### [Exercise instructions]
Could you reproduce word for word the lines of the data below, from the line containing "Identify the location of profile-name: Zara" up to and including the line containing "(288, 222)."?

(Entries drawn from a collection)
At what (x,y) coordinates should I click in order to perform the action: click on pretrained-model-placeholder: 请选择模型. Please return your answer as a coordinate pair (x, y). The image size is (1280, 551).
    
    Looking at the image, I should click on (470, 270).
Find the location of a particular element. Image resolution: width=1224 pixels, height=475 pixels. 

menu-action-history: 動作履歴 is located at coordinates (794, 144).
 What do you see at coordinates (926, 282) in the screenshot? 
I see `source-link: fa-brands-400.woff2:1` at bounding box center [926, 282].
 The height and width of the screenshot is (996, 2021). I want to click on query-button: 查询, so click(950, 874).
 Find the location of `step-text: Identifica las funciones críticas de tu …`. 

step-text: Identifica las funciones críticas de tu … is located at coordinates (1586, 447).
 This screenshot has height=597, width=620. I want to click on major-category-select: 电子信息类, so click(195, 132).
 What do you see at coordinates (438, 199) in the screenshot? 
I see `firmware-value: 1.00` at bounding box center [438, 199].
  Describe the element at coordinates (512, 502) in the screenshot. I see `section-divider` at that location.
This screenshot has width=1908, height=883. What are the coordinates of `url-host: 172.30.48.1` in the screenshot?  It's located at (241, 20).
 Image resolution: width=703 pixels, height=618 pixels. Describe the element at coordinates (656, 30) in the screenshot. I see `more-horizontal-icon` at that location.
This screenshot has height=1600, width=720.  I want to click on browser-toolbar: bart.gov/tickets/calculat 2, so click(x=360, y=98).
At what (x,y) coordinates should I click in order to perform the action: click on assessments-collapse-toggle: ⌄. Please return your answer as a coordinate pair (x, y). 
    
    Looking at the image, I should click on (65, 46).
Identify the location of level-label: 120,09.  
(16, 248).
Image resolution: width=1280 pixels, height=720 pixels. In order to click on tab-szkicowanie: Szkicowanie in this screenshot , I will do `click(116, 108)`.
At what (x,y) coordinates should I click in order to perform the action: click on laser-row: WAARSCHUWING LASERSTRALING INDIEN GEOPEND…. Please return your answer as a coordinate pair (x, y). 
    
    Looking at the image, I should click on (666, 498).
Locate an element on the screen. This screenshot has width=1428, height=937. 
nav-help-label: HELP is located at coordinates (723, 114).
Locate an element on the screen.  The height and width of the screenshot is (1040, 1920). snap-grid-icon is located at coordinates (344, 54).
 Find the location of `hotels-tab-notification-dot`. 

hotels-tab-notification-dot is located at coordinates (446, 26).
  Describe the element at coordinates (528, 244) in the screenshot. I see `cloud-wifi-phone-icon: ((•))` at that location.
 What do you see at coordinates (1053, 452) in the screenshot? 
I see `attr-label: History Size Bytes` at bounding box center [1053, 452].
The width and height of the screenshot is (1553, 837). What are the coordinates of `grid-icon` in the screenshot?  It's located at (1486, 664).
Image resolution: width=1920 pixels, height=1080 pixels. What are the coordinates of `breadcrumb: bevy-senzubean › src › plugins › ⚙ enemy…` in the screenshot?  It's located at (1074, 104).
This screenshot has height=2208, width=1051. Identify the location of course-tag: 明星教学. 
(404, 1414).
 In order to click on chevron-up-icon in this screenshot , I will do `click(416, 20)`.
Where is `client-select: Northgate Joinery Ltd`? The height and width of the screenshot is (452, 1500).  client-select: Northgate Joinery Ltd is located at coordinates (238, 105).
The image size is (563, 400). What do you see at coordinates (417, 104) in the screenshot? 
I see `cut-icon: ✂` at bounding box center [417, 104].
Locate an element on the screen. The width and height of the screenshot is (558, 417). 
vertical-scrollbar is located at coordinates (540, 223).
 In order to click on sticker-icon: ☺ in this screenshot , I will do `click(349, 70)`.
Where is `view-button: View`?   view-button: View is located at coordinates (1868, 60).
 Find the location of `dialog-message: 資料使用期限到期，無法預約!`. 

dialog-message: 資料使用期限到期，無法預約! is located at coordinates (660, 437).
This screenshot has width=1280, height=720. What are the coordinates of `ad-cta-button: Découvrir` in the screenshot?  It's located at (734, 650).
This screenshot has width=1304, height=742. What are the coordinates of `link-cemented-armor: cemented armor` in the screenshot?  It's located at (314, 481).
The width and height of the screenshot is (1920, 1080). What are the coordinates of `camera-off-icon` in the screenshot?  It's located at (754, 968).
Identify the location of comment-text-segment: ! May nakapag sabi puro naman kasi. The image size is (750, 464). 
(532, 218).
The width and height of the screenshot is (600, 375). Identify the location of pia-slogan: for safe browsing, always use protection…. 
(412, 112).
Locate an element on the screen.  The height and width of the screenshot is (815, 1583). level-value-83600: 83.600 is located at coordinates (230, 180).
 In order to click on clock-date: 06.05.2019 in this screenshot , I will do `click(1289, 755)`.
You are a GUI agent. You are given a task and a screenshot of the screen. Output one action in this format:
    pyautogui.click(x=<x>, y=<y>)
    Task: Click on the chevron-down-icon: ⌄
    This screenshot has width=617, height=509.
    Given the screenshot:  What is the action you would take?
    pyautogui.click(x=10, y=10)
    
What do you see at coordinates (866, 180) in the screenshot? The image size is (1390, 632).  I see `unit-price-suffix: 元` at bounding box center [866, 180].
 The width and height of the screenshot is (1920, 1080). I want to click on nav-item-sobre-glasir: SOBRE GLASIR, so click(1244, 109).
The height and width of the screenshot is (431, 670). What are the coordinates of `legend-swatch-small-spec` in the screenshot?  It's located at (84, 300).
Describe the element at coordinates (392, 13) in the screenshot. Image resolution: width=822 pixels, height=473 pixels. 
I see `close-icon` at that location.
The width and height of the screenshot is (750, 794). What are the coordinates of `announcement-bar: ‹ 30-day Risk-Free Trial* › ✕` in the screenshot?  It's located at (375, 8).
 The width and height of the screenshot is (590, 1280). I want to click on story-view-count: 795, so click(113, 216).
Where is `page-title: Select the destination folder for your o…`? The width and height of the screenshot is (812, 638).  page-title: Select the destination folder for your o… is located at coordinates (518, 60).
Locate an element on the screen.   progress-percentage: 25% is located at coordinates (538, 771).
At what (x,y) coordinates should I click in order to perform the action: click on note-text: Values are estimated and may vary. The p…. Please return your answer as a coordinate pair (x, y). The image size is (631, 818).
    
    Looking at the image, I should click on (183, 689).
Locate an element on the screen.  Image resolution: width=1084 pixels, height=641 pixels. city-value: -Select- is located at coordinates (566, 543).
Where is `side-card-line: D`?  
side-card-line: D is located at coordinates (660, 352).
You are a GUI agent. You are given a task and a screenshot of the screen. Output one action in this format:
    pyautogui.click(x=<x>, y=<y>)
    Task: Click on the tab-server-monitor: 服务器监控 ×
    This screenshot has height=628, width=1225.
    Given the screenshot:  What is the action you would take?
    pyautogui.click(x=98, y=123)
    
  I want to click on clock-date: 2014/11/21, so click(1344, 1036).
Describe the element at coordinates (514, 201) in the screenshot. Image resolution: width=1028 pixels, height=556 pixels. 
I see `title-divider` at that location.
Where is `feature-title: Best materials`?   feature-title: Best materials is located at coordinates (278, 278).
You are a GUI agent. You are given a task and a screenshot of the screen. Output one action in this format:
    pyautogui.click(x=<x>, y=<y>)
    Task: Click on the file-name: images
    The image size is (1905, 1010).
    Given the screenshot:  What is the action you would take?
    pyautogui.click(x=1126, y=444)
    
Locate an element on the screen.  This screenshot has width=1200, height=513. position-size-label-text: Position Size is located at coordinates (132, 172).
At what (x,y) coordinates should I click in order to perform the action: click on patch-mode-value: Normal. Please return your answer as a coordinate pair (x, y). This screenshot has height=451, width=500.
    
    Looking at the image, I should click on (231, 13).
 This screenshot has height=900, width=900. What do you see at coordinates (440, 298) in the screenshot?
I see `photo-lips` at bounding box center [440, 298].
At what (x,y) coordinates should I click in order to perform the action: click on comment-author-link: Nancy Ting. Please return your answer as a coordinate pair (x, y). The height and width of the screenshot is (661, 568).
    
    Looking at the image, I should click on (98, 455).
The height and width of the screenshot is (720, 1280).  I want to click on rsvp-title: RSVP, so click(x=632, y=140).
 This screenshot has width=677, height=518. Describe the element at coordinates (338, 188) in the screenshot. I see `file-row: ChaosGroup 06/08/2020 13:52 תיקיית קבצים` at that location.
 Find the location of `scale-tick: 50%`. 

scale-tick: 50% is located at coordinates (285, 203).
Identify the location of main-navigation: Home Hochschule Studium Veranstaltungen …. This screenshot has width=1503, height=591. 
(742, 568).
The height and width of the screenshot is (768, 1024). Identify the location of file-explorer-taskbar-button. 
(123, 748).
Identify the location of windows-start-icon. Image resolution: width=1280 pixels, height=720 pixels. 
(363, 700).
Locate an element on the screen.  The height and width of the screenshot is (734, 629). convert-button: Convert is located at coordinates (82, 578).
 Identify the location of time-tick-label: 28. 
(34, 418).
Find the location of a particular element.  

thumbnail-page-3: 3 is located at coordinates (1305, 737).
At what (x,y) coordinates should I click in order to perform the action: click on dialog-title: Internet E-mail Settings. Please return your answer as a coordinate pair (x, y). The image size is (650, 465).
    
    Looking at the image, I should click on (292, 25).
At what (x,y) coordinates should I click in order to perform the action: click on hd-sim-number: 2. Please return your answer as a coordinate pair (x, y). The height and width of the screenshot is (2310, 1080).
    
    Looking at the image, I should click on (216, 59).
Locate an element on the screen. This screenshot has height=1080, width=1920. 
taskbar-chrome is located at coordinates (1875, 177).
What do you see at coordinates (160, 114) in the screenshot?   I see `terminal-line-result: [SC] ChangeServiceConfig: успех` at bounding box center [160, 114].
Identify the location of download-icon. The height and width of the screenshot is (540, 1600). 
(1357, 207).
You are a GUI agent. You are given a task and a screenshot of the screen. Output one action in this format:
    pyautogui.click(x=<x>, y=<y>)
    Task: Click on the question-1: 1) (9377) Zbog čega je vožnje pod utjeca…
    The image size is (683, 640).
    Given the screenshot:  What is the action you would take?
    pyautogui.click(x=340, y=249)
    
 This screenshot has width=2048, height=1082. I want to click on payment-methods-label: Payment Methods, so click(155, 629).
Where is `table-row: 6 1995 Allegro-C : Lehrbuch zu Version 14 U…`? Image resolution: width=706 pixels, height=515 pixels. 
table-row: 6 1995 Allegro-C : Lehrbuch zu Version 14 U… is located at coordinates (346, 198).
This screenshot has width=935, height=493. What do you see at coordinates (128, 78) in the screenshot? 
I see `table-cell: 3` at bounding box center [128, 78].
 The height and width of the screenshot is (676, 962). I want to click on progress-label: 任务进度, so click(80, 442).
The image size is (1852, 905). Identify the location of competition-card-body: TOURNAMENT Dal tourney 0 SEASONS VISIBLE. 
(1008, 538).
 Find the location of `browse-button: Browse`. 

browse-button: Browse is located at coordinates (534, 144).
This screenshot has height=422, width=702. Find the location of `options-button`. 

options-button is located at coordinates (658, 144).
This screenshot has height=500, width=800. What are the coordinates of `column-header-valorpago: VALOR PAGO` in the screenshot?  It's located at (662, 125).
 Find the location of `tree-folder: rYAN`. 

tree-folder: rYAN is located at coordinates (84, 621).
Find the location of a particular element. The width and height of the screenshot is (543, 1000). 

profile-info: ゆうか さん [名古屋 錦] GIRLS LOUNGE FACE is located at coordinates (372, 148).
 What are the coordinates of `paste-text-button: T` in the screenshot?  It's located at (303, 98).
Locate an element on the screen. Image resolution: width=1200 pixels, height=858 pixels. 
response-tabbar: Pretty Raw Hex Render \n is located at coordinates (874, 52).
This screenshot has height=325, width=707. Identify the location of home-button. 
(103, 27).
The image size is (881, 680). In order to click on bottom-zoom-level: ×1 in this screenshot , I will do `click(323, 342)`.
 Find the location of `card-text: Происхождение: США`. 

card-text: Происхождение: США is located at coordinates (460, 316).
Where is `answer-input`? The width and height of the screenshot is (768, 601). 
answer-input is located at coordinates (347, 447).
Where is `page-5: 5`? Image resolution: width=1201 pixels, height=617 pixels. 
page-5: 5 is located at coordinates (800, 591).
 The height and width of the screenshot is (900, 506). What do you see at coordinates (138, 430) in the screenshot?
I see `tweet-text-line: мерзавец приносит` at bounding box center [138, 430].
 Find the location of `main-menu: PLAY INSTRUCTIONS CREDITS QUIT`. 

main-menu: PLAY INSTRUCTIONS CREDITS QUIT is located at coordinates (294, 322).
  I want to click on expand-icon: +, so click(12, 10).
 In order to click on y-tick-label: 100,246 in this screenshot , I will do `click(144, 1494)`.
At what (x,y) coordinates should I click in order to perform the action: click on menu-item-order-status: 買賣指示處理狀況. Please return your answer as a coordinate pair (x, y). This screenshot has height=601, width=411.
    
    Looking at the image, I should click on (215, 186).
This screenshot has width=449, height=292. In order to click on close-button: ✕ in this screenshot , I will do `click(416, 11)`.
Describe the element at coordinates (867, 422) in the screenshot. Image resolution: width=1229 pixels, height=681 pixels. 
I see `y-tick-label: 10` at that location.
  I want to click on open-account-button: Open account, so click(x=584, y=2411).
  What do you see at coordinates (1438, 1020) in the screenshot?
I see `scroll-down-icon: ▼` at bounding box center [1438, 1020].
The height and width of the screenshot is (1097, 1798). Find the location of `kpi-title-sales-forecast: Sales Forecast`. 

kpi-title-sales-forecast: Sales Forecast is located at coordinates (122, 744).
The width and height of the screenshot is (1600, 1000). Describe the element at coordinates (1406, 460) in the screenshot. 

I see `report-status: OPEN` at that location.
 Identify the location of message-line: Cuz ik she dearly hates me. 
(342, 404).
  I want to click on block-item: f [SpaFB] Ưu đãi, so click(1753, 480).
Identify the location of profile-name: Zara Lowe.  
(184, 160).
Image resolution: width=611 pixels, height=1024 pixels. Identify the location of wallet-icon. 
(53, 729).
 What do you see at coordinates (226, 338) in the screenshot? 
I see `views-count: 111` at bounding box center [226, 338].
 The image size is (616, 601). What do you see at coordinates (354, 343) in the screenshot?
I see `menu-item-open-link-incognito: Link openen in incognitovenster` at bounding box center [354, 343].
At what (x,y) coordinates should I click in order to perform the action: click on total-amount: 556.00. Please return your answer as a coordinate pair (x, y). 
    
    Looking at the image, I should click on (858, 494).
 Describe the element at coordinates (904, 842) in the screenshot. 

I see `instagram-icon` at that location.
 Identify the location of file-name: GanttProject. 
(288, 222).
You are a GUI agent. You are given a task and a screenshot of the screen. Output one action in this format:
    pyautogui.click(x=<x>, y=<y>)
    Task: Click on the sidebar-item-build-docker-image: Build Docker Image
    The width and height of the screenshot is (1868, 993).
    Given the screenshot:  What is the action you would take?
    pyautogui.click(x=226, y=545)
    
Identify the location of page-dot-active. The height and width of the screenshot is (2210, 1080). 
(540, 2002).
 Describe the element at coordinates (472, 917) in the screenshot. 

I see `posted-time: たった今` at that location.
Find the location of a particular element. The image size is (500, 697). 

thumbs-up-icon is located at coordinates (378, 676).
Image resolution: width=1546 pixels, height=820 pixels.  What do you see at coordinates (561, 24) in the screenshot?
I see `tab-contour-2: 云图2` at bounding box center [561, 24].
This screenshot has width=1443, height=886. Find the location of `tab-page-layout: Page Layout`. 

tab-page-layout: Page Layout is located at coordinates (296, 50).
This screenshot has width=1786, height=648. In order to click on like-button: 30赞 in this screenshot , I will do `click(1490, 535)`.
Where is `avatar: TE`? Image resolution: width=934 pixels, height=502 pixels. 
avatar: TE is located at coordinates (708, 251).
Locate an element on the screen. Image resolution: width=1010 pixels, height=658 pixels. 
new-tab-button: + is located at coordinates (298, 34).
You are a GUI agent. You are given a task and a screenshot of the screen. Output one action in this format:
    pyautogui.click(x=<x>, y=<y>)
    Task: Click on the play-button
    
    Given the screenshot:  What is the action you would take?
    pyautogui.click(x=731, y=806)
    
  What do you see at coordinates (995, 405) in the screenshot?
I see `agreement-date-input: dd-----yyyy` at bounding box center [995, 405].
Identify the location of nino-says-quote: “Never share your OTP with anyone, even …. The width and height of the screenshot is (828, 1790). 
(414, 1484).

### [Response]
Identify the location of profile-name: Zara Lowe.  
(184, 160).
Image resolution: width=611 pixels, height=1024 pixels. Identify the location of wallet-icon. 
(53, 729).
 What do you see at coordinates (226, 338) in the screenshot? 
I see `views-count: 111` at bounding box center [226, 338].
 The image size is (616, 601). What do you see at coordinates (354, 343) in the screenshot?
I see `menu-item-open-link-incognito: Link openen in incognitovenster` at bounding box center [354, 343].
At what (x,y) coordinates should I click in order to perform the action: click on total-amount: 556.00. Please return your answer as a coordinate pair (x, y). 
    
    Looking at the image, I should click on (858, 494).
 Describe the element at coordinates (904, 842) in the screenshot. 

I see `instagram-icon` at that location.
 Identify the location of file-name: GanttProject. 
(288, 222).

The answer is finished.